La déclaration du ministre de l’Intérieur, Jacquemain SHABANI, a suscité une vive inquiétude quant à la capacité de l’État congolais de tenir ses engagements sociaux dans les régions en crise. Il a en effet confirmé la suspension de la gratuité de l’enseignement primaire dans les territoires sous le contrôle de l’Alliance fleuve Congo/Mouvement du 23 mars (AFC/M23), un groupe rebelle actif dans l’Est du pays.
Cette annonce, qui officialise une situation déjà connue des populations locales, met en lumière une réalité alarmante : « Malheureusement, nos enfants dans les territoires occupés ne bénéficient pas de la gratuité de l’enseignement », a-t-il précisé lors d’un point presse.
Instaurée en 2019, la gratuité de l’enseignement est une mesure phare du gouvernement visant à démocratiser l’accès à l’éducation pour tous les enfants congolais. Cependant, dans les provinces du Nord-Kivu et du Sud-Kivu, où l’AFC/M23 fait la loi, les écoles publiques sont contraintes d’exiger des frais de scolarité. Faute de subventions de l’État, des milliers d’enfants se retrouvent privés de leur droit fondamental à l’éducation.

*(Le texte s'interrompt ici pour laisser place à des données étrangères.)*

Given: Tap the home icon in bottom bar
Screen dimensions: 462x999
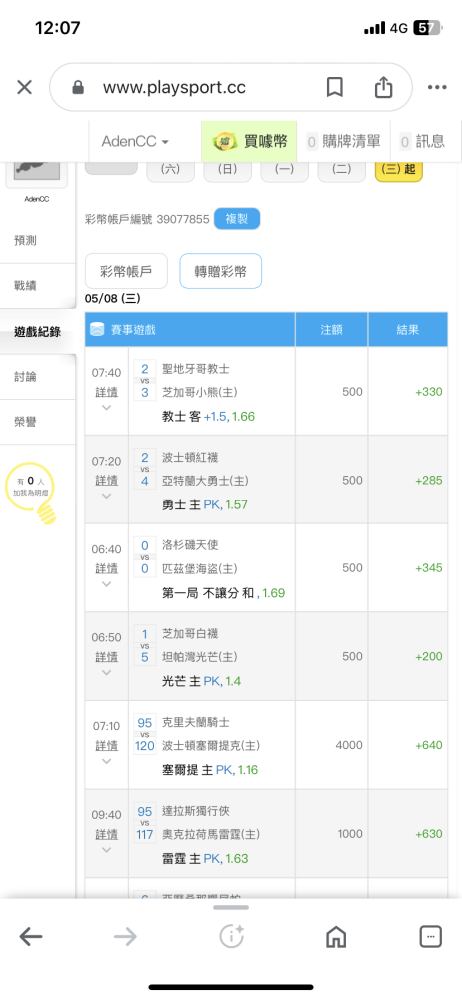Looking at the screenshot, I should [x=336, y=936].
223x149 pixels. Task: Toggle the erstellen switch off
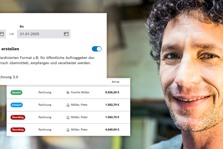(97, 49)
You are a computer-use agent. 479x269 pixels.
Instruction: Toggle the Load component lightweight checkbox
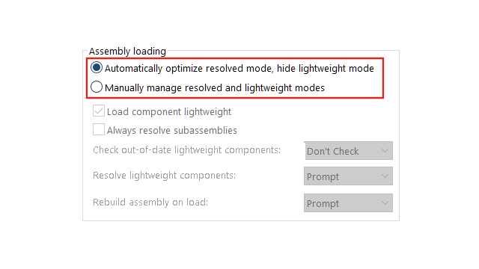pos(99,111)
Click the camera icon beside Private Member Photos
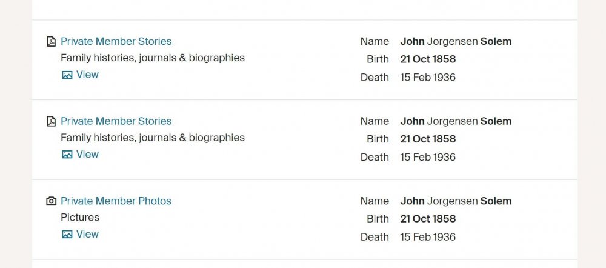This screenshot has height=268, width=606. (x=52, y=201)

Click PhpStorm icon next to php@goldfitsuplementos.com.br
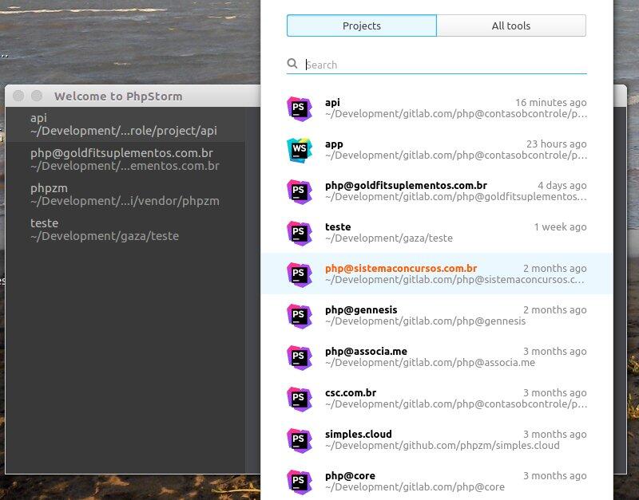click(300, 191)
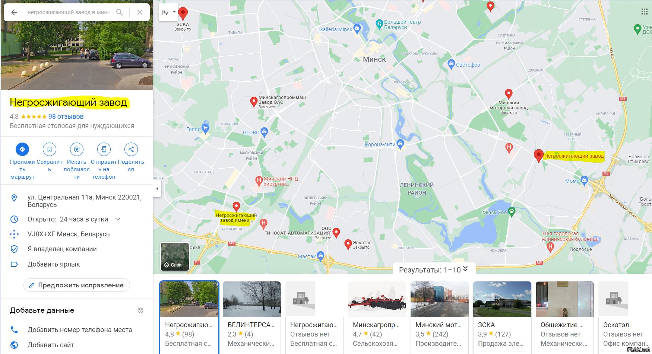Clear search with the X icon
The width and height of the screenshot is (652, 354).
[x=140, y=12]
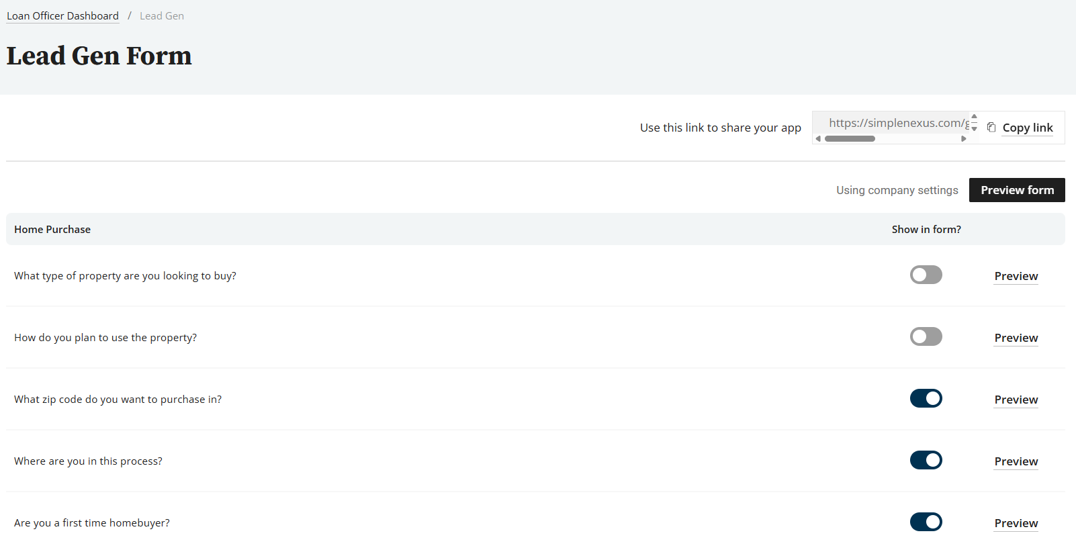Click the Lead Gen breadcrumb item
Viewport: 1076px width, 552px height.
pos(162,16)
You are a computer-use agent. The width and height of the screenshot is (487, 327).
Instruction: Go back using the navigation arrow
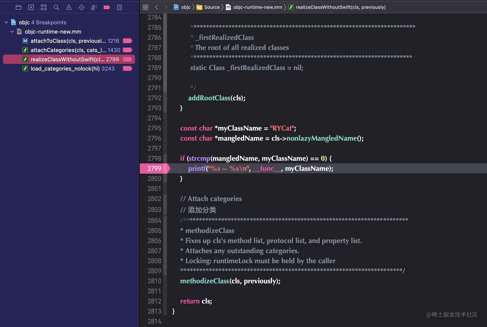pos(157,7)
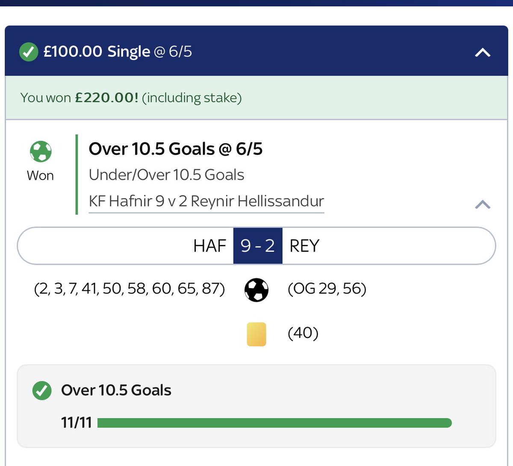Viewport: 513px width, 466px height.
Task: Collapse match details with the grey chevron
Action: coord(483,204)
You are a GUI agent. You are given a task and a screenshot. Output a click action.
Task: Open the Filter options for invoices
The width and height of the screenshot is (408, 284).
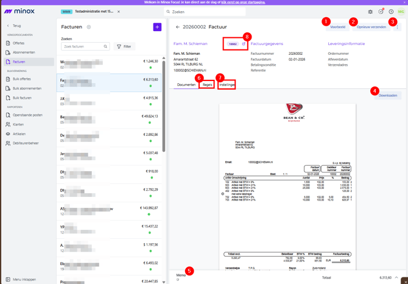click(124, 46)
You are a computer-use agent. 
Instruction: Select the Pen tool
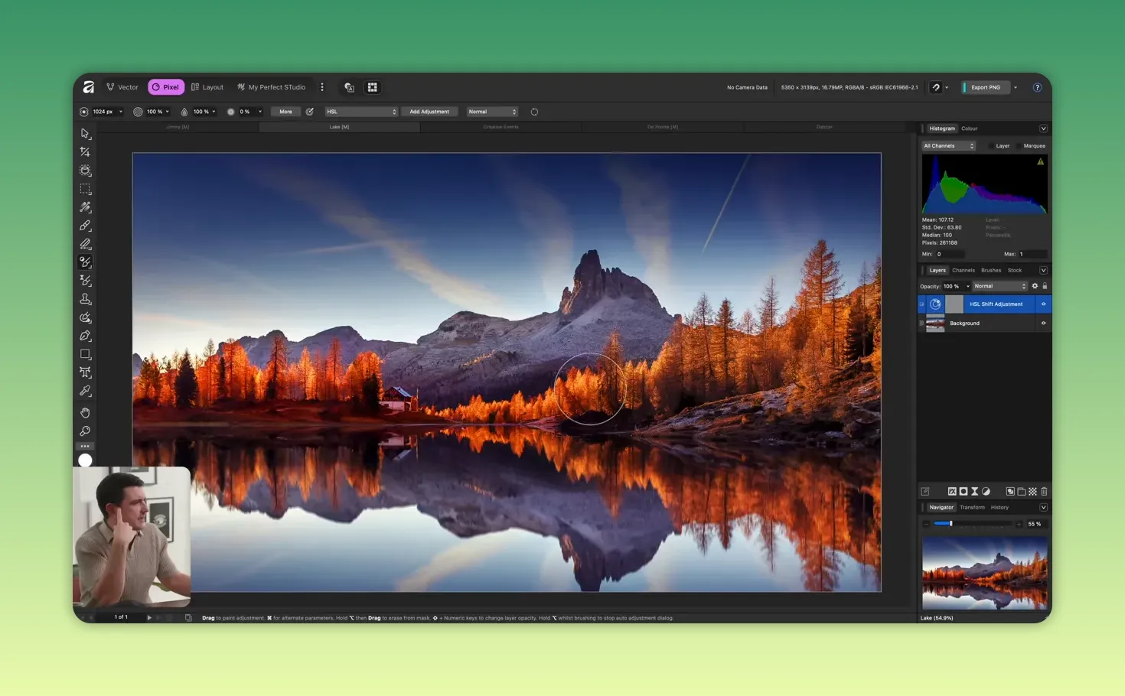(85, 336)
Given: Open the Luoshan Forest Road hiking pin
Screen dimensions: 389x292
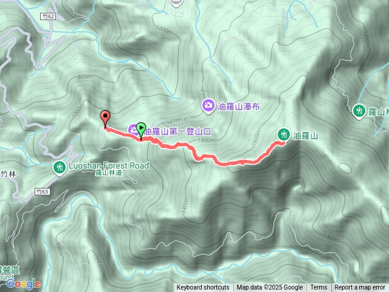Looking at the screenshot, I should pyautogui.click(x=60, y=168).
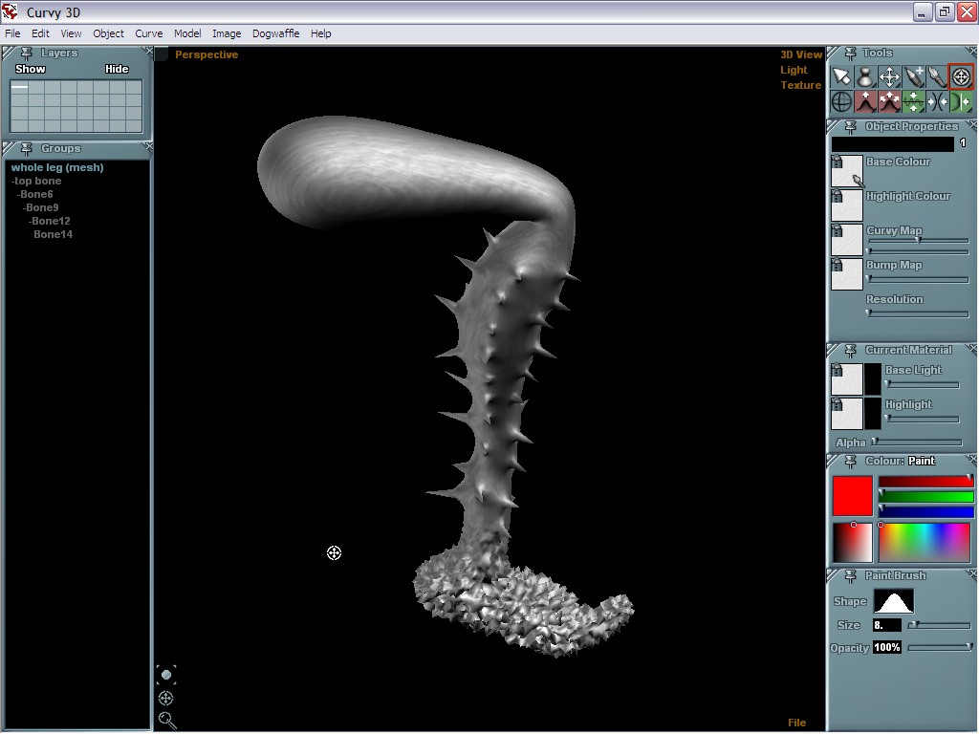The width and height of the screenshot is (979, 734).
Task: Click the red paint colour swatch
Action: tap(852, 496)
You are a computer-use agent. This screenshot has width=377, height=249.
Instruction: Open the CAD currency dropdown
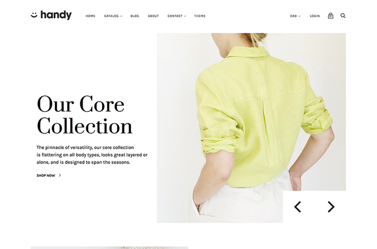click(295, 16)
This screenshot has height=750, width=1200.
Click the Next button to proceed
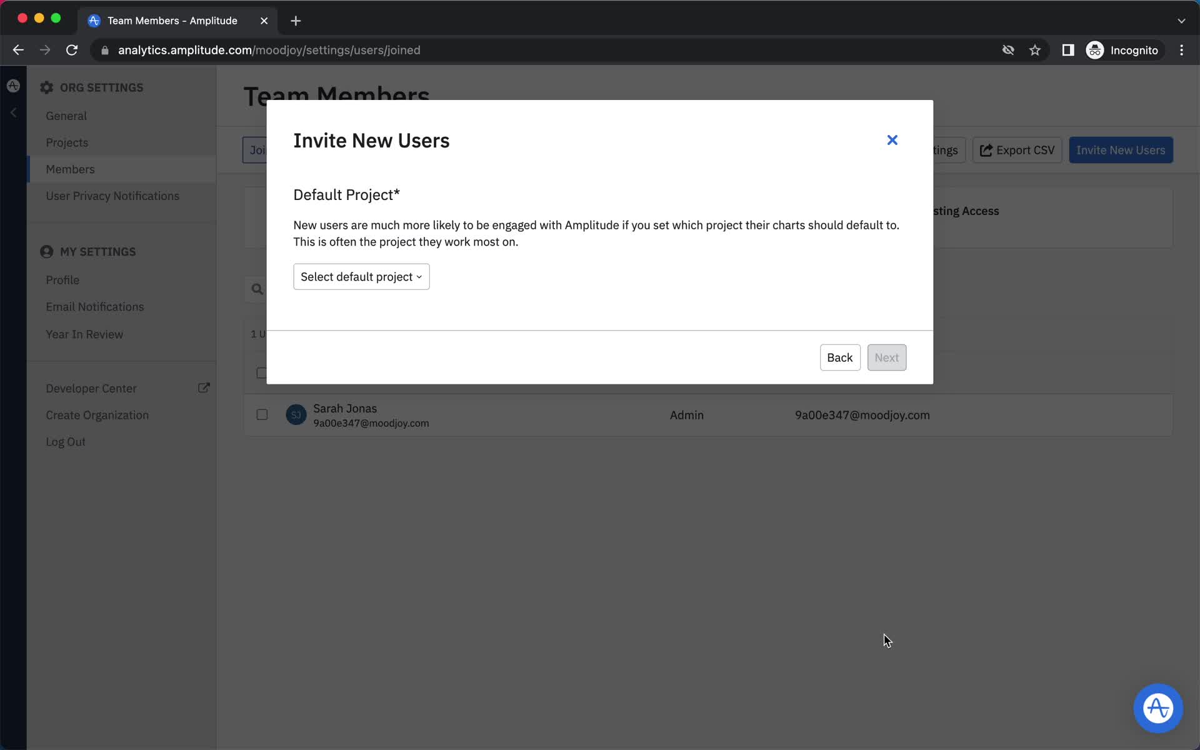886,358
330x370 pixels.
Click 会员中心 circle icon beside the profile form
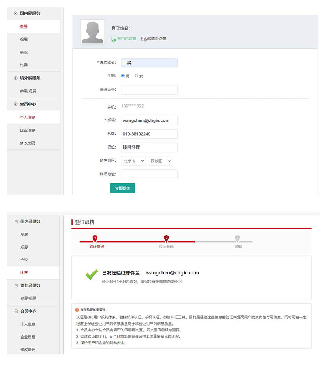click(x=16, y=104)
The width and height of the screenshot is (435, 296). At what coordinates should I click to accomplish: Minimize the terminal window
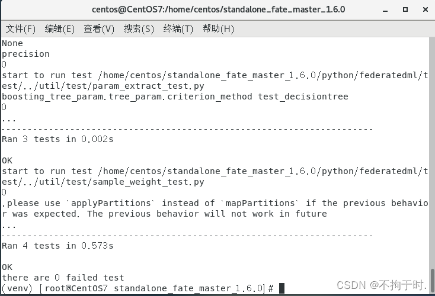click(x=385, y=9)
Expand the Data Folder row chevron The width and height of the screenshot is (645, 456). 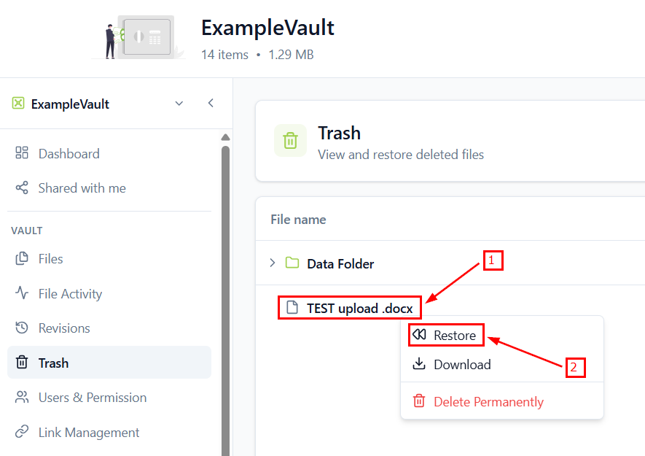273,263
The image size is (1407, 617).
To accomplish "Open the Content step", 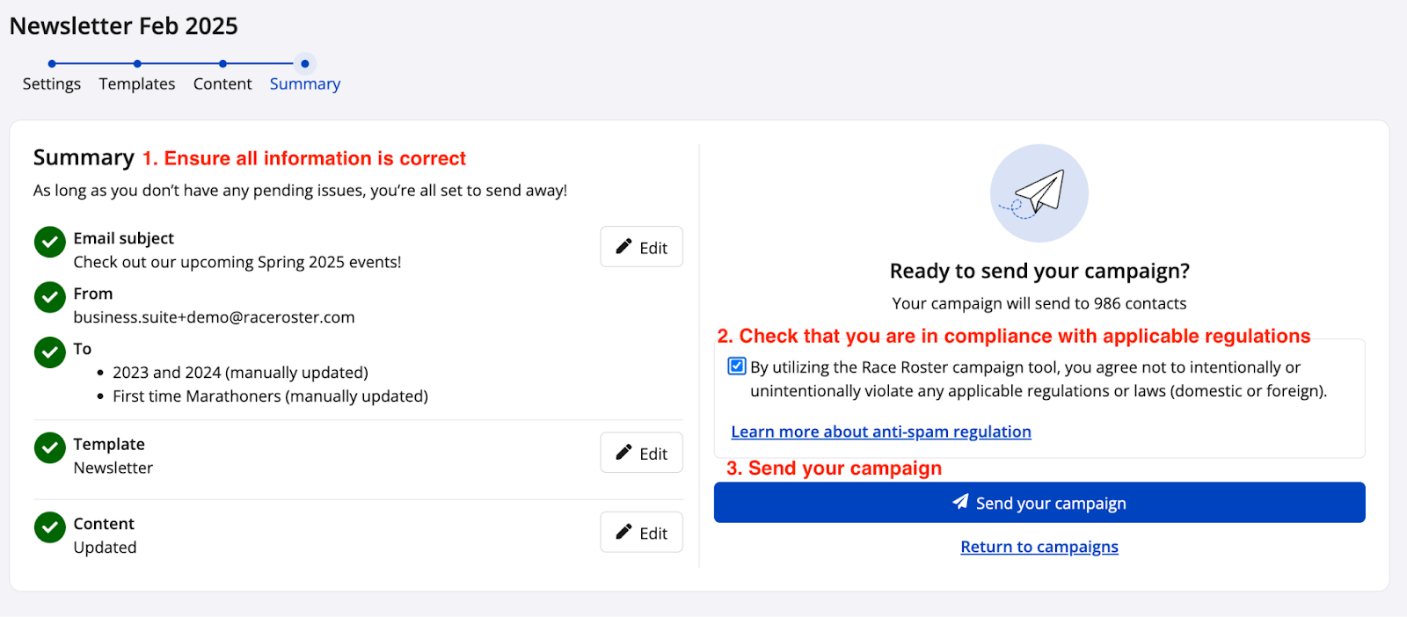I will (x=222, y=84).
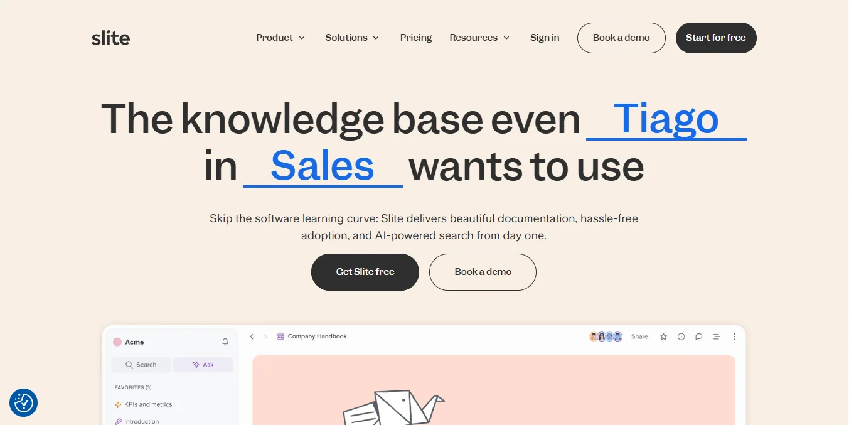Click the Slite logo

tap(110, 38)
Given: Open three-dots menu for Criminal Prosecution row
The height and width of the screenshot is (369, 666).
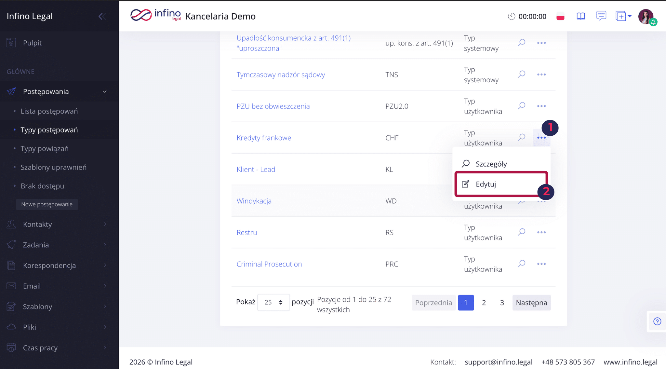Looking at the screenshot, I should (x=541, y=264).
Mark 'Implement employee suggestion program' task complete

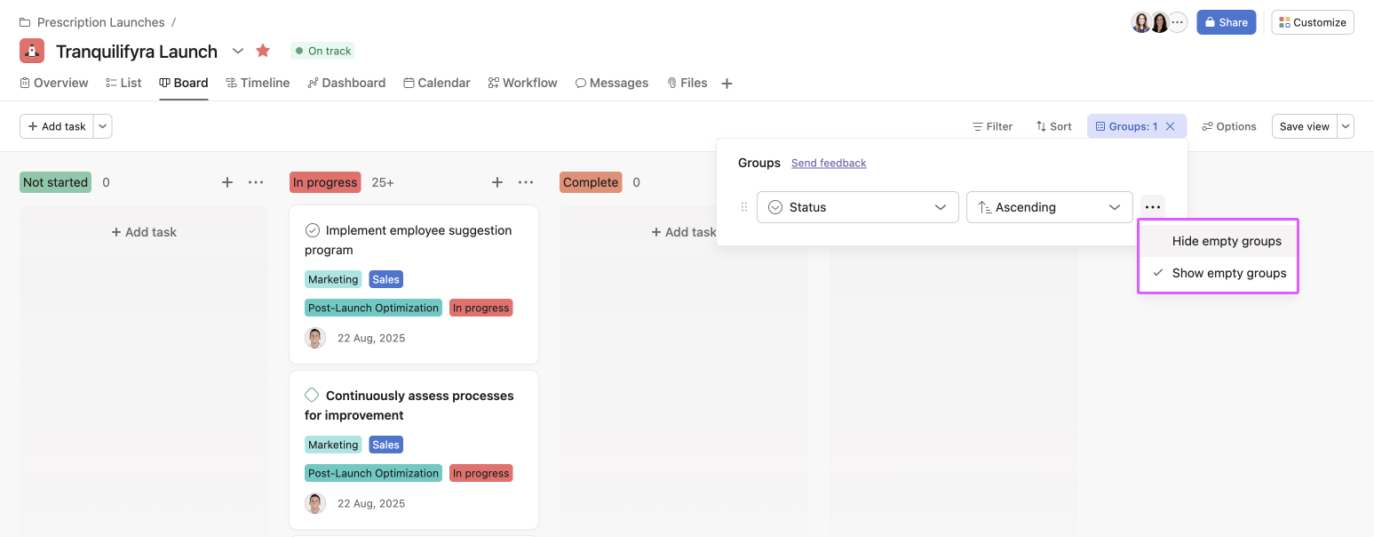tap(313, 230)
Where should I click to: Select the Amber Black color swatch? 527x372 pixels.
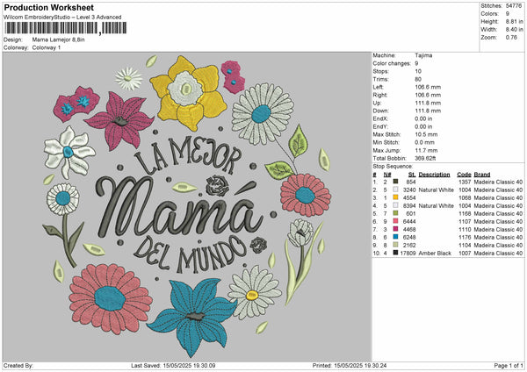(397, 253)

Les conséquences d’une déscolarisation massive
La suspension de la gratuité scolaire a des répercussions sociales et sécuritaires profondes.
1. Exclusion sociale accrue : Les familles les plus vulnérables, déjà éprouvées par les déplacements et l’insécurité, n’ont plus les moyens d’envoyer leurs enfants à l’école.
2. Risque d’enrôlement et de travail forcé : Privés d’un cadre éducatif, de nombreux jeunes deviennent des cibles pour les groupes armés ou sont contraints de s’adonner à des activités informelles pour survivre.
3. Affaiblissement de la cohésion nationale : L’inégalité d’accès à l’éducation renforce un sentiment d’abandon et de marginalisation dans les zones non contrôlées par le gouvernement.
Cette situation révèle une défaillance institutionnelle majeure : l’incapacité de l’État à mettre en œuvre ses politiques sociales sur l’ensemble de son territoire. La question de l’universalité des droits dans un pays où certaines régions échappent au contrôle gouvernemental devient alors cruciale.
En fin de compte, l’éducation, bien plus qu’un simple droit, est ici un marqueur de souveraineté. Sa suspension dans l’Est de la RDC pose une question fondamentale sur la capacité de l’État congolais à protéger ses enfants, même en période de crise.